3 DECEMBER 2005, Page 33

Gods and heroes made human

Eric Anderson

SONGS ON BRONZE: THE GREEK MYTHS RETOLD by Nigel Spivey Faber, £16.99, pp. 242, ISBN 0571215416 ✆ £13.59 (plus £2.45 p&p) 0870 429 6655 Nigel Spivey set out to write these stories for his children. He conesses, endearingly, that the chilfdren grew up faster than he wrote the book. Perhaps that was as well since the bookshops are well-stocked with Greek myths for children. What he gives us instead is a lively retelling of the main myths and legends for those who missed out on them during their education or for those of us who like to hear them again. The author is a Cambridge classics don, but clearly not a desiccated one. He writes with panache and recreates lively versions of the stories everyone used to know: Herakles and Perseus, the War of Troy, Odysseus’s return home, the murder of Agamemnon in Mycaenae and the story of Oedipus. The classics seem to be back in favour, thanks to television’s discovery of archaeology and the popularity of good, bad and indifferent screen epics. The author of Songs on Bronze might well be signed up to do the screenplay for a season of Greek myths.

The myths and legends I read as a boy were long on what happened and short on why.

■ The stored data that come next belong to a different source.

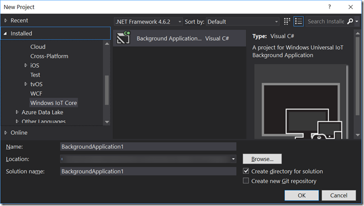Click the search magnifier icon
364x206 pixels.
tap(350, 21)
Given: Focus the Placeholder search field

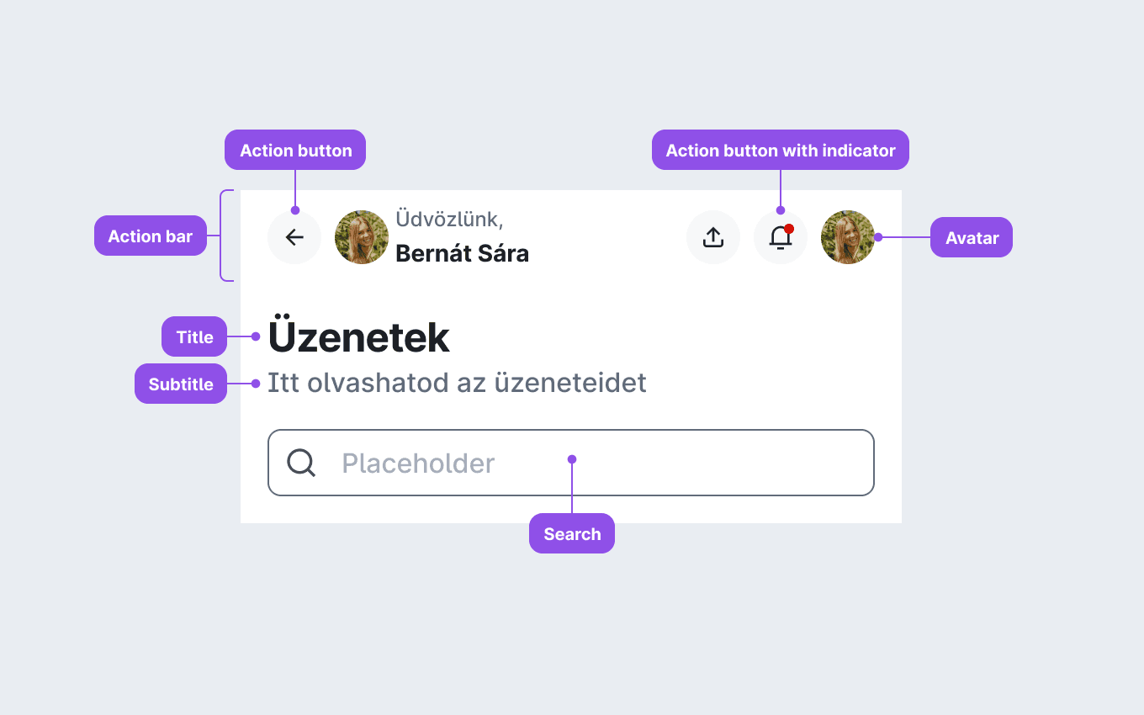Looking at the screenshot, I should pos(571,463).
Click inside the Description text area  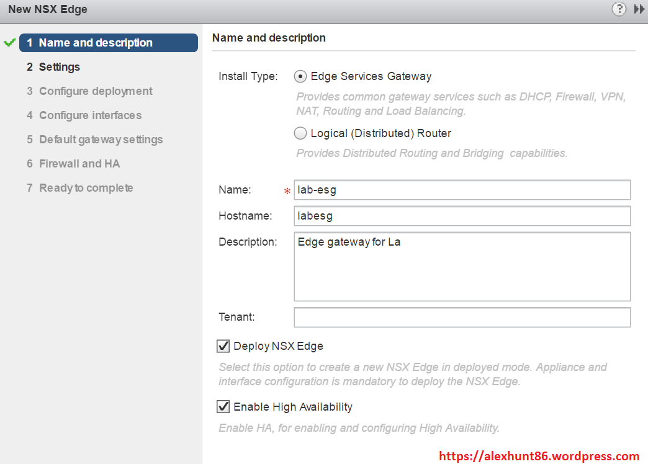(x=462, y=267)
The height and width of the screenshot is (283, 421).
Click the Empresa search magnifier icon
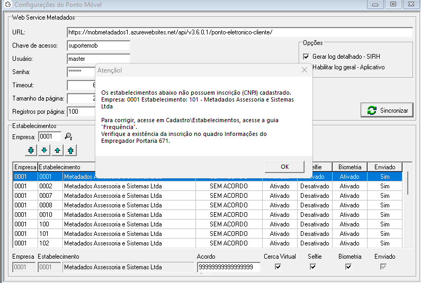coord(68,136)
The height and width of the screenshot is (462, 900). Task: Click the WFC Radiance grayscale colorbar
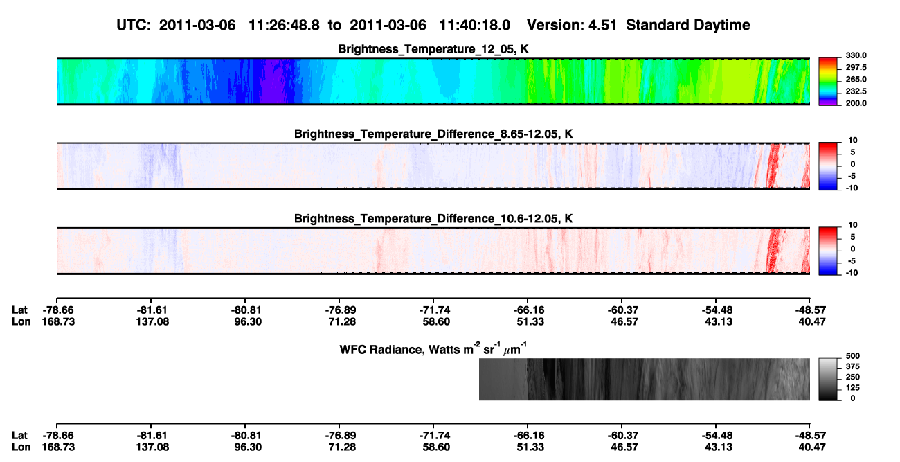point(828,379)
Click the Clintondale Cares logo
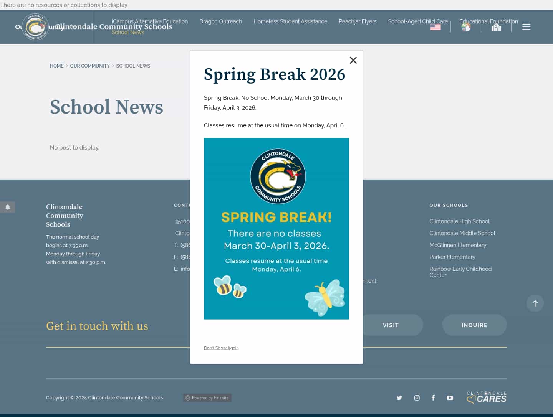553x417 pixels. (486, 398)
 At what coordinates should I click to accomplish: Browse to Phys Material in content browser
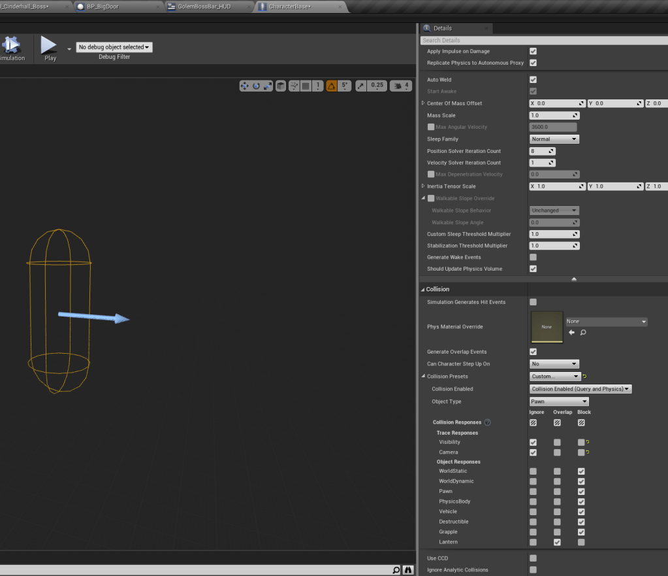[583, 333]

There was jealousy from this goddess or assistance from that god, but the story unfolded without much attention to motive. Oedipus’s murder of Laius was just an early example of inexplicable road rage. That is not enough for Nigel Spivey. His title promises Greek myths made real, and that means telling us not just what happened but why the protagonists acted as they did. The death of Laius, as narrated by Spivey, is self-defence unluckily gone wrong rather than a fit of divinely induced homicidal rage. His heroes have feelings and failings. Perseus shakes with fright as he reaches Gorgon country. Young Theseus does not forget to change his sails from black to white; he just thinks, like a modern teenager, that it doesn’t matter and that everyone will be delighted to learn of his success when he lands.

In traditional English versions the speech of gods and heroes was stilted but dignified. Spivey’s gods and heroes speak like real people and occasionally that tips him off the tightrope he is walking between modernity and dignity. Spivey must have had his original audience in mind when he wrote Herakles’ explanation of how he despatched the Nemean lion: ‘Dummy backward roll double-arm lock. He fell for it.’ But I enjoyed Perseus’ delight in his ‘newly-acquired power of aviation’ and Hermes’ statement that ‘Medusa has looks to kill’.

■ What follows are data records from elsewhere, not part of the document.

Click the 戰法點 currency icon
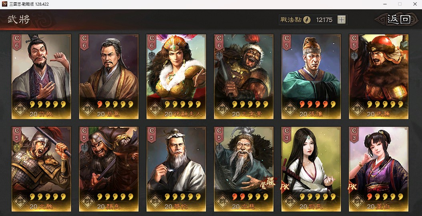422x216 pixels. [x=307, y=20]
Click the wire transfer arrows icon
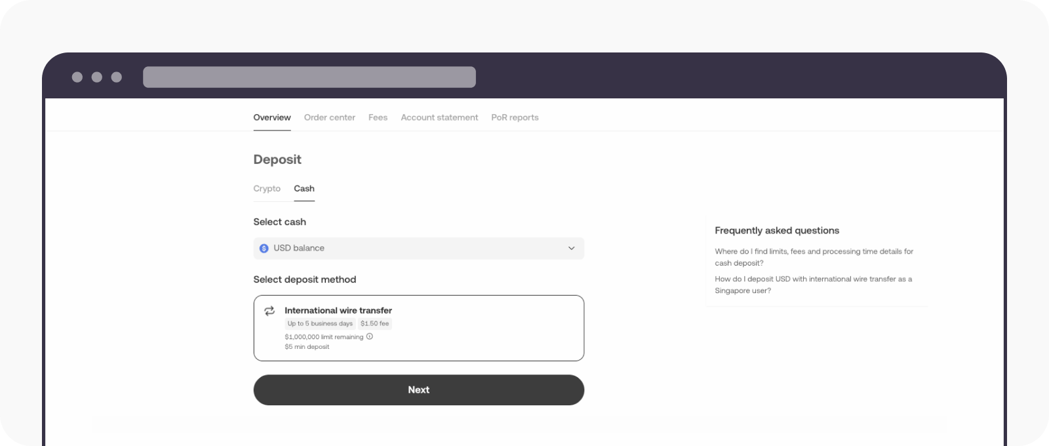1049x446 pixels. pos(270,311)
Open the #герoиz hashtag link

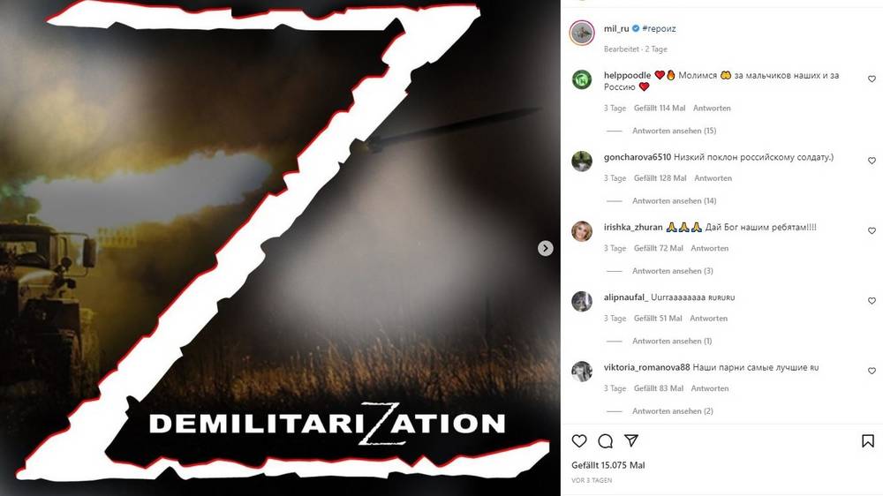pyautogui.click(x=659, y=29)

Retelling these stories rather than translating them confers the freedom to invent. It is a nice touch that Odysseus, at the beginning of the ten-year siege, sits carving toy horses out of wood to take back to his baby son. Oedipus answers the Sphinx’s riddle of four feet, two feet and three feet so easily because, being lame, he has thought a lot about feet. Spivey invents a poignant silent encounter between Helen and Odysseus when he goes on a spying mission to Troy, and there is a chilling prophecy from Orpheus as he passes through the Dardanelles that one day men from metal ships will be cut down there like stalks of grass.

A generation brought up on Harry Potter and Lord of the Rings, and on video games where you negotiate your own labyrinth and slay your own minotaur, has no difficulty in enjoying the combination of realism and fantasy. Older readers will find that Songs on Bronze strikes the same satisfactory chord.